(GIVEN DATA begins)

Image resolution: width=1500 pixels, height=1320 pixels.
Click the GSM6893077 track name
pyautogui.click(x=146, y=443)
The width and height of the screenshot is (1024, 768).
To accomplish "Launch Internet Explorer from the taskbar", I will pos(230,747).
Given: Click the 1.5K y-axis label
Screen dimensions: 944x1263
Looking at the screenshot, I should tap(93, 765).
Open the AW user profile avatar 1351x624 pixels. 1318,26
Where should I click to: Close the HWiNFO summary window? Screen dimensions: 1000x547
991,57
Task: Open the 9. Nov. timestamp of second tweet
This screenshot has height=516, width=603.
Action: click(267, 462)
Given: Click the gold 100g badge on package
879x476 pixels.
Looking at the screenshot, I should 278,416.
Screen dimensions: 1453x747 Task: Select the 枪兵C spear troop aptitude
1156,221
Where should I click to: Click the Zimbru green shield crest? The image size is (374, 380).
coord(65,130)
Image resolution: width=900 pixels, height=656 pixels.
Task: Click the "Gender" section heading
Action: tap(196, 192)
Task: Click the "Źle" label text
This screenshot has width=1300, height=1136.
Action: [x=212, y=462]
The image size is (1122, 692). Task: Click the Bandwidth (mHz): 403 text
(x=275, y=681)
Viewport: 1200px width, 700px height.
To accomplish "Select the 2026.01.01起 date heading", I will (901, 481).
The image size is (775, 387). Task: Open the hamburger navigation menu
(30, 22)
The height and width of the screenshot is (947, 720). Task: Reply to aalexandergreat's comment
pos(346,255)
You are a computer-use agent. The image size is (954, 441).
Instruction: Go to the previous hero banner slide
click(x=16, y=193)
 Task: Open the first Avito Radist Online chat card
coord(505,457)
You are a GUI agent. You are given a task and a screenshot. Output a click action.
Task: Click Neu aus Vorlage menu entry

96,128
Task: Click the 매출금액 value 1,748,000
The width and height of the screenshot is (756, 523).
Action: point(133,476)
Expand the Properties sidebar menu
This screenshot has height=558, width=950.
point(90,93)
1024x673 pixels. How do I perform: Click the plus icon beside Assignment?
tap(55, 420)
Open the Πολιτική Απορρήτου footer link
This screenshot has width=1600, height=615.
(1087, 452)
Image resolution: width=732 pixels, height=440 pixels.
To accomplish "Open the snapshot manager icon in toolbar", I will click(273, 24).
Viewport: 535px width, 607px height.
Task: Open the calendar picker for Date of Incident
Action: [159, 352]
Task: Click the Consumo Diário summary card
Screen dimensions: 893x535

(GIVEN DATA ends)

EXERCISE BRIEF = A complete and exact repetition of the entries is required.

SOLUTION TO THE PROBLEM =
Image resolution: width=1500 pixels, height=1320 pixels.
Click the GSM6893077 track name
pyautogui.click(x=146, y=443)
The width and height of the screenshot is (1024, 768).
To accomplish "Launch Internet Explorer from the taskbar", I will pos(230,747).
Given: Click the 1.5K y-axis label
Screen dimensions: 944x1263
Looking at the screenshot, I should tap(93, 765).
Open the AW user profile avatar 1351x624 pixels. 1318,26
Where should I click to: Close the HWiNFO summary window? Screen dimensions: 1000x547
991,57
Task: Open the 9. Nov. timestamp of second tweet
This screenshot has height=516, width=603.
Action: click(267, 462)
Given: Click the gold 100g badge on package
879x476 pixels.
Looking at the screenshot, I should 278,416.
Screen dimensions: 1453x747 Task: Select the 枪兵C spear troop aptitude
1156,221
Where should I click to: Click the Zimbru green shield crest? The image size is (374, 380).
coord(65,130)
Image resolution: width=900 pixels, height=656 pixels.
Task: Click the "Gender" section heading
Action: tap(196, 192)
Task: Click the "Źle" label text
This screenshot has width=1300, height=1136.
Action: [x=212, y=462]
The image size is (1122, 692). Task: Click the Bandwidth (mHz): 403 text
(x=275, y=681)
Viewport: 1200px width, 700px height.
To accomplish "Select the 2026.01.01起 date heading", I will (901, 481).
The image size is (775, 387). Task: Open the hamburger navigation menu
(30, 22)
The height and width of the screenshot is (947, 720). Task: Reply to aalexandergreat's comment
pos(346,255)
You are a computer-use agent. The image size is (954, 441).
Instruction: Go to the previous hero banner slide
click(x=16, y=193)
 Task: Open the first Avito Radist Online chat card
coord(505,457)
You are a GUI agent. You are given a task and a screenshot. Output a click action.
Task: Click Neu aus Vorlage menu entry

96,128
Task: Click the 매출금액 value 1,748,000
The width and height of the screenshot is (756, 523).
Action: point(133,476)
Expand the Properties sidebar menu
This screenshot has height=558, width=950.
point(90,93)
1024x673 pixels. How do I perform: Click the plus icon beside Assignment?
tap(55, 420)
Open the Πολιτική Απορρήτου footer link
This screenshot has width=1600, height=615.
(1087, 452)
Image resolution: width=732 pixels, height=440 pixels.
To accomplish "Open the snapshot manager icon in toolbar", I will click(273, 24).
Viewport: 535px width, 607px height.
Task: Open the calendar picker for Date of Incident
Action: [159, 352]
Task: Click the Consumo Diário summary card
Screen dimensions: 893x535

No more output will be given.